It would help to have the Big Picture behind normal modes and why we care about them. Let $L$ be a constant coefficient, linear differential operator. For example, the early examples in the chapter you link would have $L = m\frac{d^2}{dt^2} + K$ where $K = \begin{pmatrix} k + \kappa & -\kappa \\ -\kappa & k + \kappa\end{pmatrix}$. Solving the differential equation then means finding a function $f$ satisfying the boundary conditions such that $Lf=0$.

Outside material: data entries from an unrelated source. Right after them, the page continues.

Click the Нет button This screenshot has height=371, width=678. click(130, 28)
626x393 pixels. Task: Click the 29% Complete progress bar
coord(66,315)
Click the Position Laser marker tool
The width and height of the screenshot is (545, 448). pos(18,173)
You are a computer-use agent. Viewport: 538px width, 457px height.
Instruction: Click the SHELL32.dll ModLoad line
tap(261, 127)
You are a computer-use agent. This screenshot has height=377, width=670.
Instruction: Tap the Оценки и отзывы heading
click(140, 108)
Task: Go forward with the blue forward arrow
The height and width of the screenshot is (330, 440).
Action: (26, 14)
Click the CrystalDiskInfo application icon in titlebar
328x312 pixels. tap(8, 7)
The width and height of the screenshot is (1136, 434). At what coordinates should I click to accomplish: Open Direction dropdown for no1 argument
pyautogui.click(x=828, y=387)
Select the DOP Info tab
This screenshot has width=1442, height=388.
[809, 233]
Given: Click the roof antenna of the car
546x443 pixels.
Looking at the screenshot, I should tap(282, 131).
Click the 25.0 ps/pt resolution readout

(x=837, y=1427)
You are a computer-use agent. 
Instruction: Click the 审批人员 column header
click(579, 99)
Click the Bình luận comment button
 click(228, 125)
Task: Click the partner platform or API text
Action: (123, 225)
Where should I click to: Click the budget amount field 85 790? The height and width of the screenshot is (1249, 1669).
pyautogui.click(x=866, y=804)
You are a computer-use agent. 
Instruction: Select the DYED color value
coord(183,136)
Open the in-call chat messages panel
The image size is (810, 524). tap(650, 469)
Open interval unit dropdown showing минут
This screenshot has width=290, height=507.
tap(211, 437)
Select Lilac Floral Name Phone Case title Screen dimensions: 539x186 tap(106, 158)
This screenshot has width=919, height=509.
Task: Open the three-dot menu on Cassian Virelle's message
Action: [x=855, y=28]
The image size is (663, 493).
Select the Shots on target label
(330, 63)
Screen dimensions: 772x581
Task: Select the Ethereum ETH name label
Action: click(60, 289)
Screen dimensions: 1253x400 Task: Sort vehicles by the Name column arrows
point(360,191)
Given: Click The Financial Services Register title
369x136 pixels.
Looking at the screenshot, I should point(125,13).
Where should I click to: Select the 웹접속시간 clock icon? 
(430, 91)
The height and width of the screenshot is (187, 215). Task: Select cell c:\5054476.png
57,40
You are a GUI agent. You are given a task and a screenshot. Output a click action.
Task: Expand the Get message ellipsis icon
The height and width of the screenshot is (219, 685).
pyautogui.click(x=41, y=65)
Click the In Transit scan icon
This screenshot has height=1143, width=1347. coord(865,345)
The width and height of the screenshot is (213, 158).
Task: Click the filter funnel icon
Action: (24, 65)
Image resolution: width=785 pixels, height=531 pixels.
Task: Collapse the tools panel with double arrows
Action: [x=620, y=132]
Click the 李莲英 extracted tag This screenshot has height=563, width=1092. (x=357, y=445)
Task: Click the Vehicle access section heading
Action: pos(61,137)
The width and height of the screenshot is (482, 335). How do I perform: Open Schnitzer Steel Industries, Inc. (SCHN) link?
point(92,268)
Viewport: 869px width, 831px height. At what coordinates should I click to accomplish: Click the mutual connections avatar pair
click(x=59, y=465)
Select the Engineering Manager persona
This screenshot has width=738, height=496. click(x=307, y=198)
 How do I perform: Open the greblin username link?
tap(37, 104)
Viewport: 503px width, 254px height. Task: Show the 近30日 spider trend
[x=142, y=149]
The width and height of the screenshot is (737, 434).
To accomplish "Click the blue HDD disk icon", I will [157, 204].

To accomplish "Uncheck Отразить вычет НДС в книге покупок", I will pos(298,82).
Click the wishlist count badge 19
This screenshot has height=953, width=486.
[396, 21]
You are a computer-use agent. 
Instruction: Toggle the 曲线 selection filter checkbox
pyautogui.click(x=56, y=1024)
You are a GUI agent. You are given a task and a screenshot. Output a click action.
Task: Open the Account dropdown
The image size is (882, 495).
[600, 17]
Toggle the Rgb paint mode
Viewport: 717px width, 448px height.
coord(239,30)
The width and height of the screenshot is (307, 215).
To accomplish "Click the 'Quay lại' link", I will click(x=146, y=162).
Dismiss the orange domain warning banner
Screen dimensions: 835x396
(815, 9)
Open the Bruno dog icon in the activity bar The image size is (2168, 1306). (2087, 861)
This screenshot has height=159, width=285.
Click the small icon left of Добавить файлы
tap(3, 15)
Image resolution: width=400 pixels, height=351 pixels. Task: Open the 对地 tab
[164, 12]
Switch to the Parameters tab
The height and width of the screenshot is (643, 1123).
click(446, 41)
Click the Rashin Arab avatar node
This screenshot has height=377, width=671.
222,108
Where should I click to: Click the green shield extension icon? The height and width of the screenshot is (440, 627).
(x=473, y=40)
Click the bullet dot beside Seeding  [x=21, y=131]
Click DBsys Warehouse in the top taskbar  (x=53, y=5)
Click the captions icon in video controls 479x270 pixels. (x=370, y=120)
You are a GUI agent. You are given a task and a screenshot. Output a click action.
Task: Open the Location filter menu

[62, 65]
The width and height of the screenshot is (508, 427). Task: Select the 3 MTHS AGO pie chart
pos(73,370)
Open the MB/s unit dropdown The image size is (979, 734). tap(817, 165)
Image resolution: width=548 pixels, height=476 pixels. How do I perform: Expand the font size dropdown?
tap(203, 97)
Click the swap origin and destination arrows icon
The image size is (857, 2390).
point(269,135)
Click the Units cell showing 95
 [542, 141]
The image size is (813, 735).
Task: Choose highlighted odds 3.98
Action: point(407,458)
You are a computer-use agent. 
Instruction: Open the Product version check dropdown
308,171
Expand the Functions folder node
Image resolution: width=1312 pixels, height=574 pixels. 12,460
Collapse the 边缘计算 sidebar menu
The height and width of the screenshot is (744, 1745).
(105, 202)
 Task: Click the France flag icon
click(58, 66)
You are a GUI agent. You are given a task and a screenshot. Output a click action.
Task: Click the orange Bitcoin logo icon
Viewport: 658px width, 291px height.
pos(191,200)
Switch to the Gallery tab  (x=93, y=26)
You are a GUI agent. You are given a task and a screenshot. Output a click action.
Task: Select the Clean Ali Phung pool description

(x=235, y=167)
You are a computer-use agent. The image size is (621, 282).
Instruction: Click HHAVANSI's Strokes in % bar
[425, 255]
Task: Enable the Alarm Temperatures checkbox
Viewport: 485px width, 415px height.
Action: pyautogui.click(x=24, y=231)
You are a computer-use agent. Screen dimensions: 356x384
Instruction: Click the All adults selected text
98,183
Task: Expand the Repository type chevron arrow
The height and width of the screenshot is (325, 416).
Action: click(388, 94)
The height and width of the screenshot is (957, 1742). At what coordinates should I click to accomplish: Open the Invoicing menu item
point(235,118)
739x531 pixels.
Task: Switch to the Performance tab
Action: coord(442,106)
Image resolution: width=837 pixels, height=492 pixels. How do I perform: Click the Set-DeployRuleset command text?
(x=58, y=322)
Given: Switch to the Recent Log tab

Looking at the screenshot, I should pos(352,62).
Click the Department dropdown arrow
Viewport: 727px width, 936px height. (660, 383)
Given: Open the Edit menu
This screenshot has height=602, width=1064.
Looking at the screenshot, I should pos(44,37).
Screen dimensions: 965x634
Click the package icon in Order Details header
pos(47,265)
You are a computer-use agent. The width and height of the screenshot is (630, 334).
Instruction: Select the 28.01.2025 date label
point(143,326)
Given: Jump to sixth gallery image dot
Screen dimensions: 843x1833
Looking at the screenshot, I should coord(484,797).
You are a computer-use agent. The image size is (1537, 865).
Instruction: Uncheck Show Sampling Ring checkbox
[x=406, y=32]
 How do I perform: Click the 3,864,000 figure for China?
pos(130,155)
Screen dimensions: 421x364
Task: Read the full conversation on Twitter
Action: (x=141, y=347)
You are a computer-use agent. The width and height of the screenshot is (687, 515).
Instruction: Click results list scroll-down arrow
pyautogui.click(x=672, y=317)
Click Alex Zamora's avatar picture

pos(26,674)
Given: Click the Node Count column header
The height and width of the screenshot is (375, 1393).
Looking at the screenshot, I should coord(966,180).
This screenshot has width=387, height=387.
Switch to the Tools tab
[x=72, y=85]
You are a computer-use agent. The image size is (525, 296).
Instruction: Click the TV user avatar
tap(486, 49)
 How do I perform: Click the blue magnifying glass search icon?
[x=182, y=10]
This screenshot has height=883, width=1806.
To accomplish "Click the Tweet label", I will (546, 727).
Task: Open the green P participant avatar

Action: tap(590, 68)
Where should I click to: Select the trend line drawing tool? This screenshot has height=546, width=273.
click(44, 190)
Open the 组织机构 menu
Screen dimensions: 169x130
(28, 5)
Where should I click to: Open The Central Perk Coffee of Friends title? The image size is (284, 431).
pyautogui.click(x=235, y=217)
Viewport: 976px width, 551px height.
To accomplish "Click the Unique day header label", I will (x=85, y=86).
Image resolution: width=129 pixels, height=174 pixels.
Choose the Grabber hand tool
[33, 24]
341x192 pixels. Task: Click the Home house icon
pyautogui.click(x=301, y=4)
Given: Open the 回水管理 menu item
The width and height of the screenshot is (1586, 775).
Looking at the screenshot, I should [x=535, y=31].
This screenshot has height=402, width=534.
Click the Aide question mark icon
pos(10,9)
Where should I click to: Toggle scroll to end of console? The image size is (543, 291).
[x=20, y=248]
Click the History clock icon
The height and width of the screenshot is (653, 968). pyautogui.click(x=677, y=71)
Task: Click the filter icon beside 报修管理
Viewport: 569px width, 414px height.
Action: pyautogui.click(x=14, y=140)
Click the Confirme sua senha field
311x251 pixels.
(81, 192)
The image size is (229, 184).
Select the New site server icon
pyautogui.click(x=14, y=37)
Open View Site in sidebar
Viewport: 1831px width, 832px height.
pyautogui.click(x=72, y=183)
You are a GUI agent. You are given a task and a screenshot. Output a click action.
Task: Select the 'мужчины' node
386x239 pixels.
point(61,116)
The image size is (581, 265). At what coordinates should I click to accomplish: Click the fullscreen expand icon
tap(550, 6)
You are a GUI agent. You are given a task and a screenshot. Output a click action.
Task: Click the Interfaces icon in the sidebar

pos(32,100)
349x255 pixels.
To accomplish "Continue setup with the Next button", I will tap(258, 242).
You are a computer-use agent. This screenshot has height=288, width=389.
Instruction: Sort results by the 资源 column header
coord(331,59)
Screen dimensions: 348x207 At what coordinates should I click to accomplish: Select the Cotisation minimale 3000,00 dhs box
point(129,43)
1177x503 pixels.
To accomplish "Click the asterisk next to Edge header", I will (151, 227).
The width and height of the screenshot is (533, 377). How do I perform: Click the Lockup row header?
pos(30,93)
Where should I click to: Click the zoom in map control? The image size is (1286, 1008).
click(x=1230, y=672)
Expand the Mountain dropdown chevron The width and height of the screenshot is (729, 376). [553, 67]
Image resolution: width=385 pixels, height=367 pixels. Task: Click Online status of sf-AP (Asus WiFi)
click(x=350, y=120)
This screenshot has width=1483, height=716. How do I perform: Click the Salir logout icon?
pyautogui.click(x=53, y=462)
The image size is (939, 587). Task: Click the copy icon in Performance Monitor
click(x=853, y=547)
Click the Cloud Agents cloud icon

Write $\mathcal F[f](\omega) = \int_{-\infty}^\infty f(t)e^{-i\omega t}dt$ for the Fourier transform of $f$. Using the key property $\mathcal F\left[\frac{df}{dt}\right](\omega) = i\omega\mathcal F[f](\omega)$, our differential equation $Lf = 0$ becomes $$Lf = 0 \iff \mathcal F[Lf](\omega) = 0 \iff \tilde L(i\omega)\mathcal F[f](\omega) = 0$$ where $\tilde L(i\omega)$ is a matrix whose components are polynomials in $i\omega$. For example, the above $L$ becomes $\tilde L(i\omega) = \begin{pmatrix}m(i\omega)^2 + k + \kappa & -\kappa \\ -\kappa & m(i\omega)^2 + k + \kappa\end{pmatrix}$ which is equation $(9)$ in the paper. $\tilde L(i\omega)$ for a fixed $\omega$ is a linear operator, and, indeed, $\mathcal F$ is a linear operator. We get that a normal mode corresponds to an orthogonal basis vector of the linear subspace $\tilde L(i\omega)^{-1}(\mathbf 0)$ for some $\omega$. Altogether, they form an orthogonal basis for the linear subspace of solutions to $Lf = 0$. Indeed, they essentially let us build a solution in terms of its Fourier components.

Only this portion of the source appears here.